Titelbild: Eilbek statt Ritterstraße © Roman Berlin

5 Kommentare

  1. So ist das eben in unserem Bezirk Wandsbek. Immer schön kostentreibende Nebensächlichkeiten statt einer attraktiven, zukunftsfähigen Verkehrspolitik.
    Gerade der vielleicht am meisten SPNV-seitig überversorgte Hamburger Stadtteil (3 U-Bahn-, 4 S-Bahn- und 1 RB-Station(en) erschließen diesen relativ kleinen Stadtteil) soll noch ein Sahnehäubchen drauf bekommen. (Naja unser Bezirksamtsleiter hätte ihn ja gern als „Szenestadtteil“.) Andere Bereiche des Bezirks haben keinen oder keinen vernüftigen Schienenanschluss, nur z.B. diese grässliche RB81 (heute erst wieder ausgefallen) oder diese unattraktiven, langsamen Busse, wie die Schienenersatzverkehrslinie 9.

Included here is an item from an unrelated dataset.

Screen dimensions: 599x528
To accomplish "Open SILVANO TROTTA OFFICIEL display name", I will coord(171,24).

    • Welche Stationen meinen Sie, wenn Sie von „3 U-Bahn-, 4 S-Bahn- und 1 RB-Station(en)“ schreiben? Beziehen Sie sich dabei auf den Stadtteil Wandsbek oder den Bezirk Wandsbek? Ich komme in Wandsbek auf gerade einmal 2 U-Bahnstationen (Wandsbek Markt, Wandsbek Gartenstadt) und einer halben S-Bahnstation (Wandsbeker Chaussee/ auf der Grenze zum Stadtteil Eilbek). Selbst der Bahnhof Wandsbek liegt eigentlich schon im Stadtteil Marienthal und erschließt damit auch wieder 2 Stadteile.
      Weitere Station im Stadtteil Wandsbek fallen mir persönlich jetzt nicht ein. Vielleicht könnten Sie mir da ja helfen.

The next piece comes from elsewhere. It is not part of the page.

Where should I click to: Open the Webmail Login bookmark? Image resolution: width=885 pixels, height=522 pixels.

      • Ich hatte den Stadtteil Eilbek gemeint und bin davon ausgegangen, dass das auch selbsterklärend sei. Außerdem hatte ich natürlich auch die Stationen mit einbezogen, die am Rand liegen und somit auch Teile von Eilbek erschließen. Das wären dann:
        U1: Wartenau, Ritterstraße, Wandsbeker Chaussee
        S1/S11: Landwehr, Hasselbrook, Wandsbeker Chaussee, Friedrichsberg
        RB81: Hasselbrook

        • Wovon sich aber, bis auf die U-Bahnstation Ritterstraße, alle Stationen an den Grenzen des Stadtteils befinden. Auch sind für das Einzugsgebiet einer U- oder S-Bahnstation die Stadtteilgrenzen völlig egal. Deshalb kann ich dann Ihre Aussage Eilbek sei der „am meisten SPNV-seitig überversorgte Hamburger Stadtteil“, nicht ganz nachvollziehen. Vor allem wenn man bedenkt, dass für die meisten nur von Interesse ist, zu welcher Station komm ich fußläufig am schnellsten.
          Und deswegen gehen Menschen aus Hamm zur Station Hasselbrook, Leute aus Hohenfelde zur Station Wartenau und Einwohner aus Borgfelde zur Station Landwehr.

          • Ich möchte keine Haarspalterei betreiben, aber ich hatte ja geschrieben: „der VIELLEICHT am meisten SPNV-seitig überversorgte Hamburger Stadtteil“. Und auf die Haltestellen am Rand habe ich auch hingewiesen.

            Es geht mir jedoch um etwas Grundlegendes. Wenn Sie schreiben „Vor allem wenn man bedenkt, dass für die meisten nur von Interesse ist, zu welcher Station komm ich fußläufig am schnellsten.“, dann ist das für mich ein „Luxusproblem“, was sicher für Eilbeker, aber auch Eimsbüttler, Schanzenbewohner, Hammer usw. Thema ist.
            Ich wohne jedoch in Tonndorf. Und da sieht es schon ganz anders aus: Für mich gibt es nicht die Wahl „geh ich zu der oder der Haltestelle“, sondern ich kann entweder alle halben Stunden zur RB81 gehen (oder rennen, wenn die Zeit knapp wird). Vielleicht habe ich Glück und sie fährt ja. Oder ich lasse mich auf das elend lange Wagnis SEV 9 + U1 ein. Oder ich fahre Auto. Das sind die Alternativen für Tonndorfer (oder auch Rahlstedter). Und dann gibt es ja noch Stadtteile, die gar keinen Bahnanschluss haben.

            Das ist doch das typisch Hamburger Problem, dass einige Stadtteile gar nicht wissen, wie gut sie es haben mit ihrer ÖPNV-Anbindung und andere dagegen völlig abgehängt sind von einem attraktiven Nahverkehr. Und man weiß, es tut sich nichts oder es wird sogar noch von Jahr zu Jahr schlechter. Das Einzige was sicher kommt, ist die nächste Fahrpreiserhöhung. Und da wird kein Unterschied gemacht, wie gut oder schlecht man angebunden ist.